I think it was 2006 when I was there, watching Caltech BB win. So was Prez Baltimore and other parents. They almost won the previous game, and then finally won. Amazing. The female team was also good, and the women stayed to cheer on the men.

My understanding is that @Permaban is correct and admissions standards have fallen pretty significantly for athletes. The set of administrators in charge definitely have a different view on the issue of diversity broadly than previous regimes and one component of that is creating competitive sports teams. The two arguments I’ve heard for why this is important is 1) if MIT can do it, we should be able to as well 2) imagine a genius STEM student who wants to play competitive soccer in her free time, we should provide a competitive team in order to be able to recruit her.

Still, I am under the impression that the drop in standards isn’t reflected for the most part in test scores but rather in considering athletic commitments and successes as roughly at the same tier as scientific extracurriculars (being an All American may be similarly weighted as being a USAMO qualifier). In reality, this probably (impossible to actually measure/know but seems reasonably likely to be true) reflects a drop in standards and “Techer” qualifications from previous generations for athletes but you will still need elite scores/grades.

Why is excelling at sports and excelling at academics mutually exclusive? And what do you base the fall of admissions standards on? My sense if that everything being equal, athletes might (and I say might since coaches don’t guarantee admissions slots) gain a slight advantage.

@vhsdad sure. So, I think the underlying idea is that given a student is an extremely gifted athlete (we can debate if that’s a reasonable bar but just stick with me), the probability that they are an extremely gifted (or at the very minimum, the evidence that they are an extremely gifted) scientist will almost certainly be lower. This isn’t because of any bias or difference in ability but just their ability to allocate time to science studies and extracurriculars. Said another way, it’s highly unlikely you reach the highest levels of athletic performance in high school without spending significant time preparing for that (hitting the weight room, going to practice, eating and sleeping well, taking care of your body). These commitments prevent them from spending more time developing their mathematical and scientific acumen, demonstrating their interest in these fields, and working in a research lab.

From this perspective, the conditional probability that they have the same qualifications is just lower. And just for clarity, I don’t have any numbers to back up this assertion just 1) qualitative opinions from the (declining) contacts I have at Tech and 2) this framework above that makes those assertions seem reasonable to me.

● **Exercise requirements**
[1] Update the Caltech athletics discussion starting with "I think it was" and going on through "on the men.", replacing "Amazing" with "Remarkable".
[2] Answer these questions from the Caltech athletics discussion:
(a) In what year does the first writer think they watched Caltech win a basketball game?
(b) Which school is named in the first argument for creating competitive sports teams?
(c) Being an All American may be weighted similarly to what scientific achievement?
Use only the Caltech athletics discussion above.

● **Extracted information**
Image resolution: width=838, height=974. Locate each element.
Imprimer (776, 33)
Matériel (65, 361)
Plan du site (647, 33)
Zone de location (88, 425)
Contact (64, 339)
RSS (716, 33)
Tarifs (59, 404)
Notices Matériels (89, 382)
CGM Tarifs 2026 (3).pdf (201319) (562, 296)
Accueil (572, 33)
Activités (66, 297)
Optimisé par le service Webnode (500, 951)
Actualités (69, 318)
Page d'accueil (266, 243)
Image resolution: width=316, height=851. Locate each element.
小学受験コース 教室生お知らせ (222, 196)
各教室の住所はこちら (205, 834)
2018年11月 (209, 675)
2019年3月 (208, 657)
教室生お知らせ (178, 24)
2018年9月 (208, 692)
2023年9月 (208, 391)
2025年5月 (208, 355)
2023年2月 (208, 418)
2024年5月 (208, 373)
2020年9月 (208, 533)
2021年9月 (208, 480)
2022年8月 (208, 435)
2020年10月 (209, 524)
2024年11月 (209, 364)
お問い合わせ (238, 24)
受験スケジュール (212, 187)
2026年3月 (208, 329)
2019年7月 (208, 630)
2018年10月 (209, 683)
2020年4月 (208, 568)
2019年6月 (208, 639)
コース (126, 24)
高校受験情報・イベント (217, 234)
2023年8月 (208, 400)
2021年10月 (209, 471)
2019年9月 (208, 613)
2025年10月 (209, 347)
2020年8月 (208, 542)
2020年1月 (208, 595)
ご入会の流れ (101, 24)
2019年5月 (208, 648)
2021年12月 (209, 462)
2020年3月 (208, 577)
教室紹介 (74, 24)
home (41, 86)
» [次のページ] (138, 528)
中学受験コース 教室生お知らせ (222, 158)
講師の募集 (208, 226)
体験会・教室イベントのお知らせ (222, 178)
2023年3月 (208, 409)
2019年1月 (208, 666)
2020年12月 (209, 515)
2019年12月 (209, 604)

● **Expected answers**
[1]
I think it was 2006 when I was there, watching Caltech BB win. So was Prez Baltimore and other parents. They almost won the previous game, and then finally won. Remarkable. The female team was also good, and the women stayed to cheer on the men.

[2]
(a) 2006
(b) MIT
(c) Being a USAMO qualifier